TEXTO ORIGINAL -
════════════════

No teníamos porterías, pues. Así que jugábamos al lado de la iglesia, como en un frontón vasco, una portería delimitada por la puerta pequeñita de acceso al campanario y por la grande la iglesia, la de las procesiones. Y la otra portería, enfrente. Desalineadas. En pendiente. Cada una de un tamaño, con altura arbitraria y flanqueadas por bordillos. Pero incluso allí se podía ver el hueco. Entre una docena larga de piernas infantiles, con la cabeza gacha, de repente se veía un agujero. Y en ese preciso instante, había que meter la puntera y chutar recto.

Gol.

En aquellos años mi técnica futbolística se centraba en coger el balón en el centro del campo y salir cagando leches, escopeteado hacia delante. Una vez hube cambiado los entrenamientos reglados por el tabaco tuve que reinventarme para poder jugar pachangas o ligas universitarias con dignidad. Así que no tuve más remedio que acostumbrarme a levantar la cabeza. Y descubrí que se veían cosas. No hace mucho surgieron voces discordantes en torno a las capacidades de cierto futbolista de primer nivel. Nadie entendía qué cojones hacía en la alineación titular aquel mediocentro. Nadie excepto los que, en lugar de opinar, se dedicaban o habían dedicado a quemar tardes con las botas de tacos puestas. "Está ahí, simplemente", decían. "Es un paso, un paso adelante o atrás". Medio metro en un rectángulo de casi una hectárea. Y es importante porque el hueco mide menos de ese medio metro. Nadie sabe cómo surge. Y casi nadie sabe cómo hacer que no surja. Por eso era tan importante la intuición de ese leñero que, simplemente, estaba ahí. Yo, a un nivel mucho menor, he tenido sensaciones parecidas en un campo. Tener delante a un cabrón que te amarga la tarde. Que no se come los desmarques. Que deja que el extremo abra el campo sin dignarse a mirarlo. Que ni se inmuta cuando te doblan. Y allí estás tú, tap-tap-tap, esperando que se abra el hueco. Y no se abre

Ese es un hueco. El que, de repente, jugando a fútbol, ves. Y, a lo mejor, lo intuyes en un movimiento de rodilla del defensa. O una mirada al flanco que se le escapa. Y ves clarísimamente que ahí hay un pasillo. Te lanzas, pasas y, súbitamente, el fogonazo. La luz cegadora. Solo delante del portero. No sabes cómo, pero has visto claro que estaba hecho, que por ahí podías pasar. Ver el hueco te da la confianza para entrar, para girar sobre el balón o para rematarlo de cabeza de espaldas a la portería. Comprendes que una senda se ha iluminado, como las lucecillas de una pista de aterrizaje, y tu único trabajo es acelerar el tren para que se deslice sobre esos raíles.

════════════════

ENTRADAS DADAS -
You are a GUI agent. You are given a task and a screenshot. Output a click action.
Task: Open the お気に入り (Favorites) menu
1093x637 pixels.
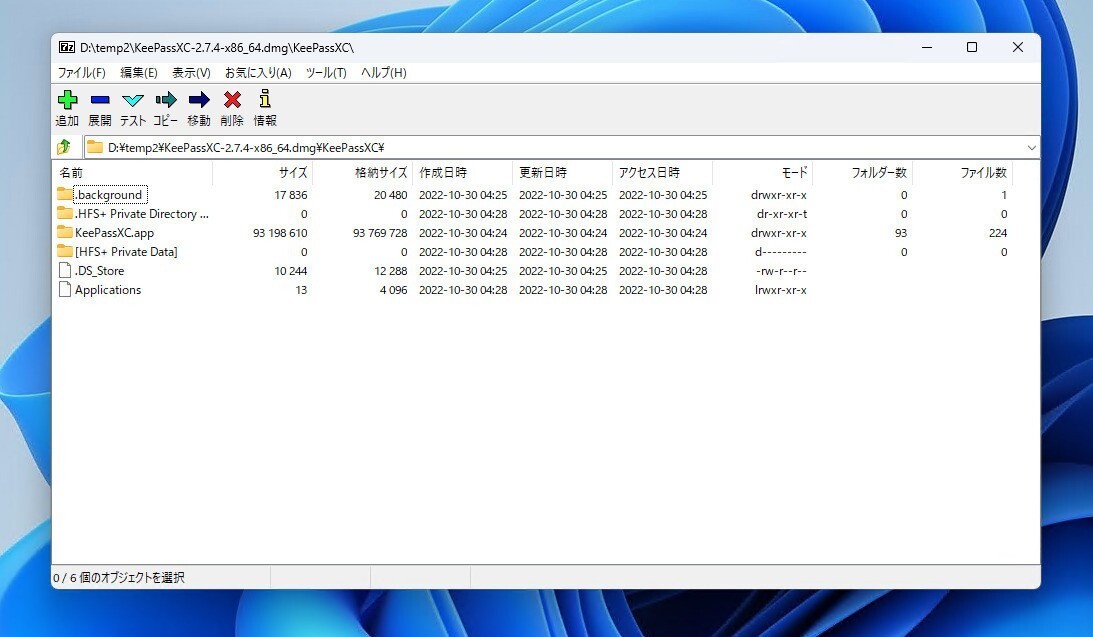click(258, 72)
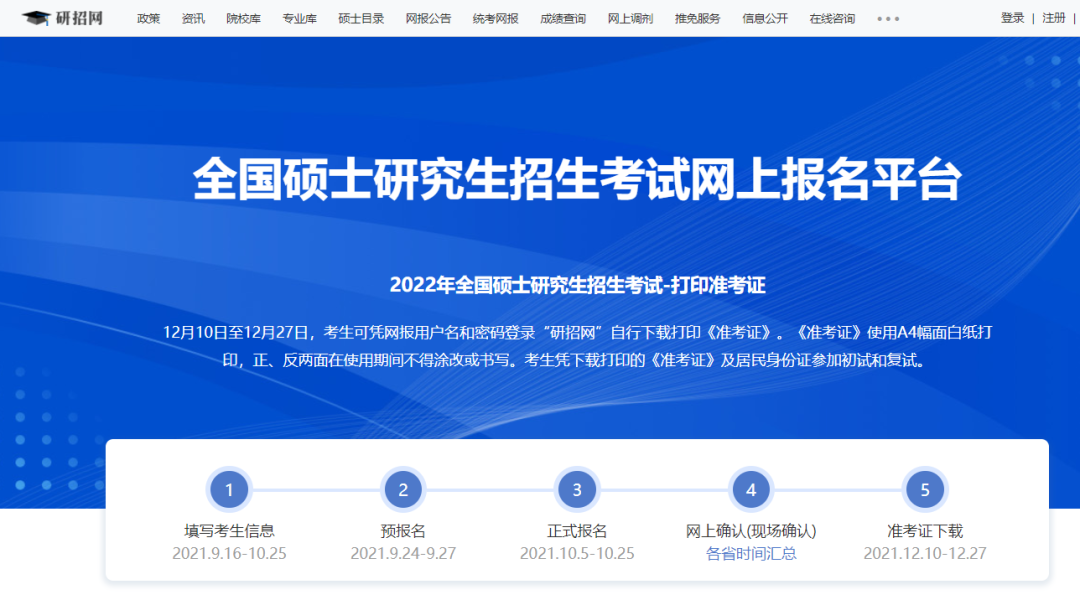
Task: Open the 专业库 section
Action: click(300, 17)
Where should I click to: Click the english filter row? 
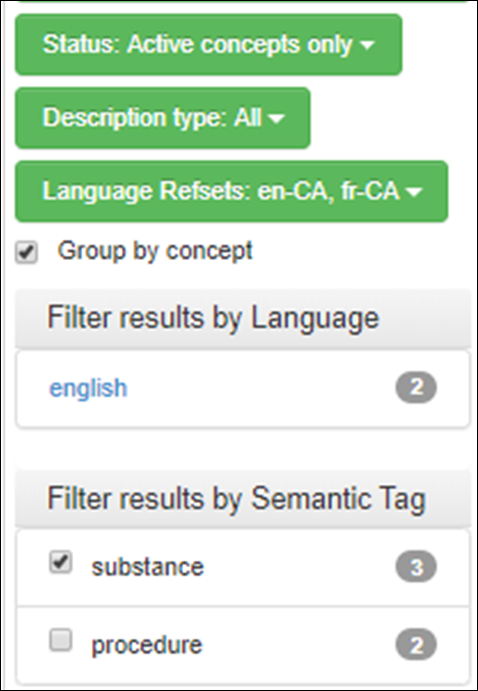coord(243,389)
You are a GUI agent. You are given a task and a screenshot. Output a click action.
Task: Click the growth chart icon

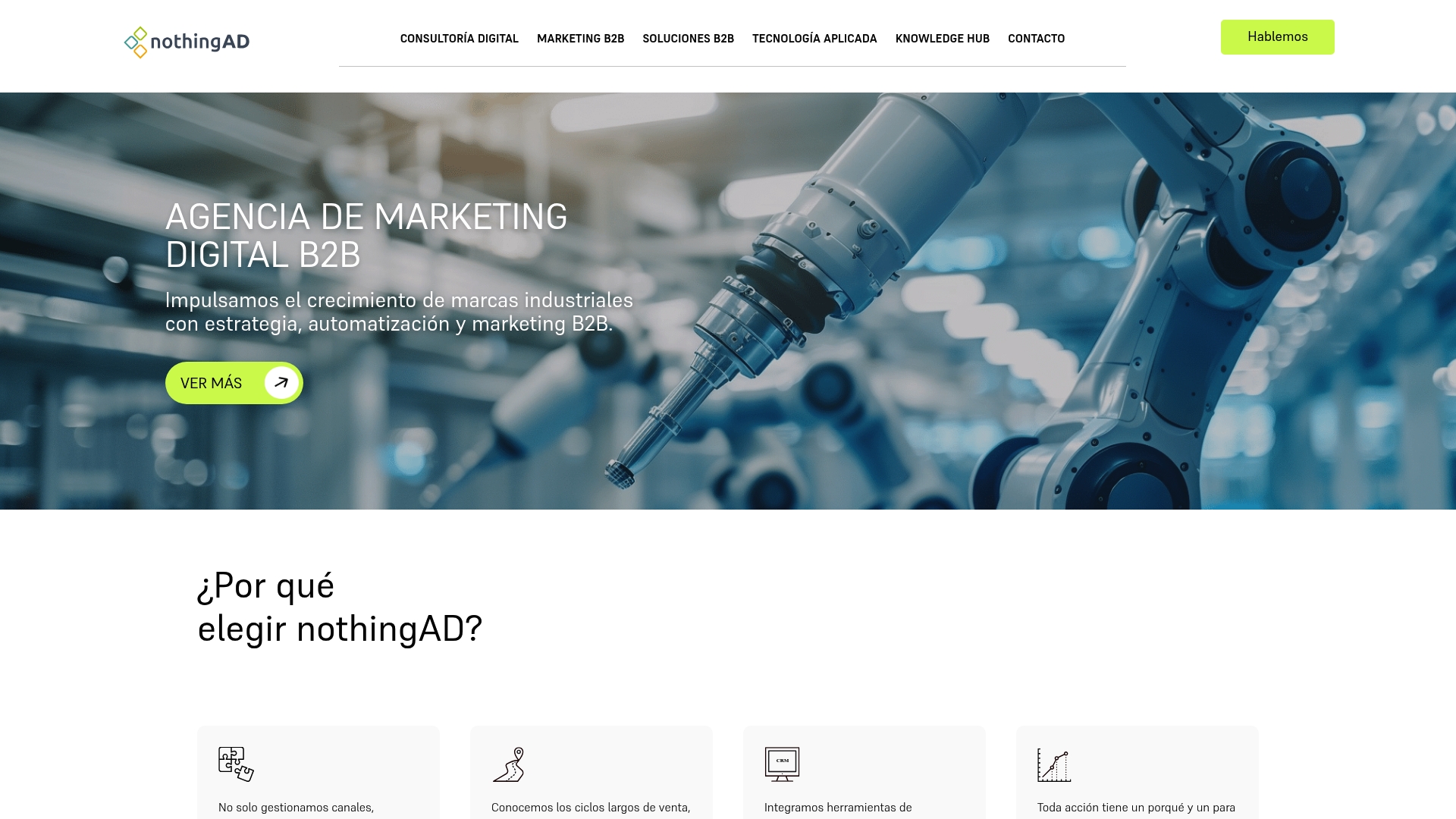pos(1054,765)
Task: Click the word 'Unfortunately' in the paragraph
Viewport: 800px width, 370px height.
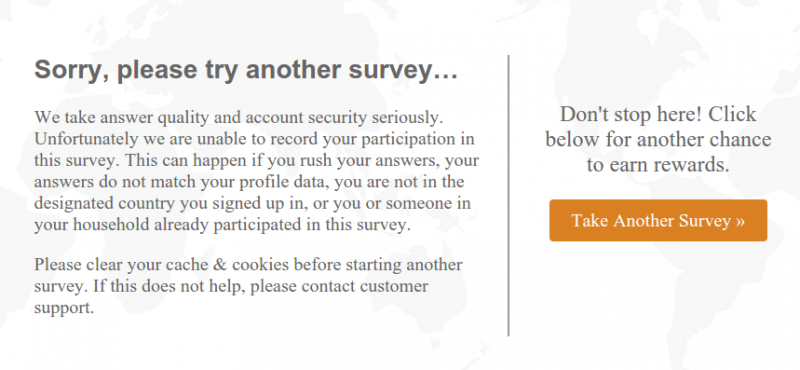Action: point(86,139)
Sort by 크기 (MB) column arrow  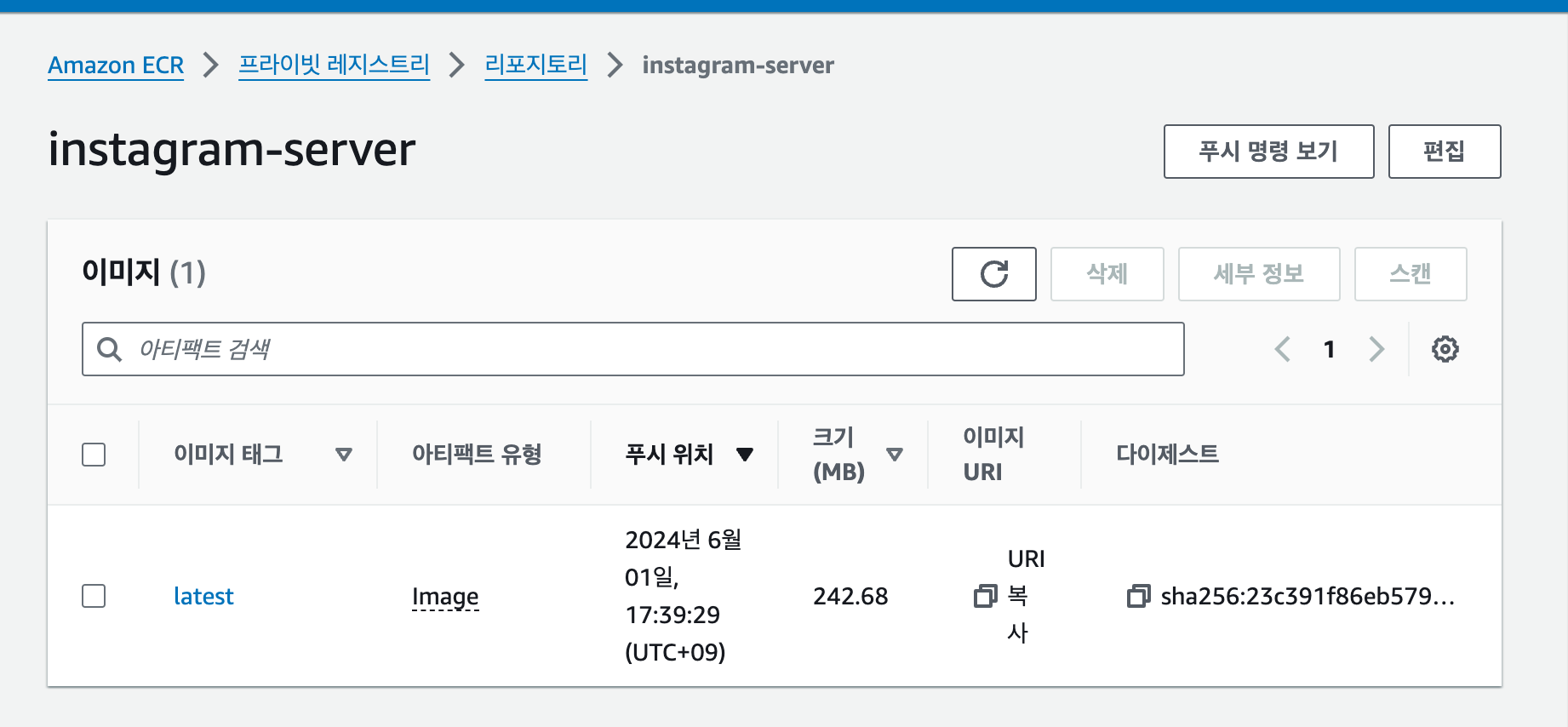(x=894, y=455)
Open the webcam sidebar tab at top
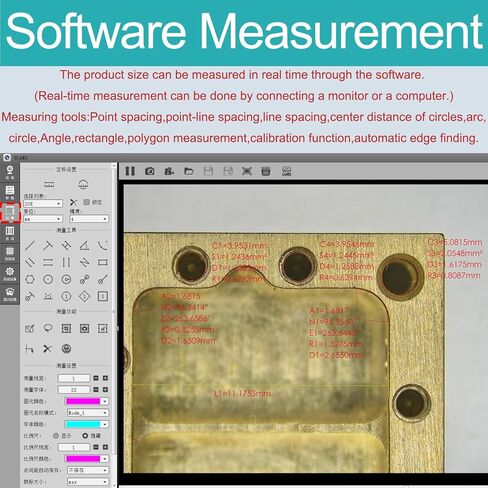 coord(10,172)
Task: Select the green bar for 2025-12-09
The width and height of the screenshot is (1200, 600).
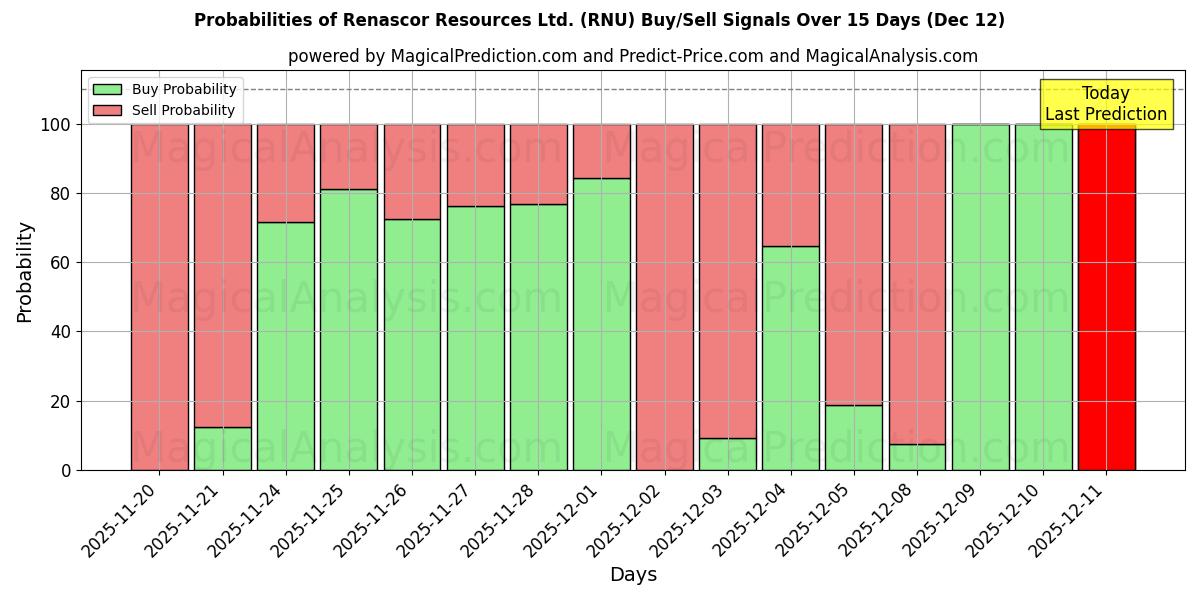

════════════════

TAREAS -
1: Reescribe el fragmento del texto original que empieza con las palabras "No teníamos porterías, pues." y termina con "y chutar recto.", cambiando "iglesia" por "ermita".
2: Resume en menos palabras el párrafo del texto original que empieza por "Ese es un hueco", sin perder sus datos principales.
Las entradas no hacen falta para resolver nada.

SOLUCIONES -
1:
No teníamos porterías, pues. Así que jugábamos al lado de la ermita, como en un frontón vasco, una portería delimitada por la puerta pequeñita de acceso al campanario y por la grande la ermita, la de las procesiones. Y la otra portería, enfrente. Desalineadas. En pendiente. Cada una de un tamaño, con altura arbitraria y flanqueadas por bordillos. Pero incluso allí se podía ver el hueco. Entre una docena larga de piernas infantiles, con la cabeza gacha, de repente se veía un agujero. Y en ese preciso instante, había que meter la puntera y chutar recto.

2: El hueco es algo que, jugando al fútbol, se ve de repente. Quizá se intuye por un movimiento de rodilla del defensa o por una mirada suya al flanco. Se ve claramente un pasillo: uno se lanza, pasa y de pronto queda solo delante del portero. Ver el hueco da confianza para entrar, girar sobre el balón o rematar de cabeza de espaldas a la portería. Es como si se iluminara una senda, igual que las luces de una pista de aterrizaje, y solo quedara acelerar sobre ella.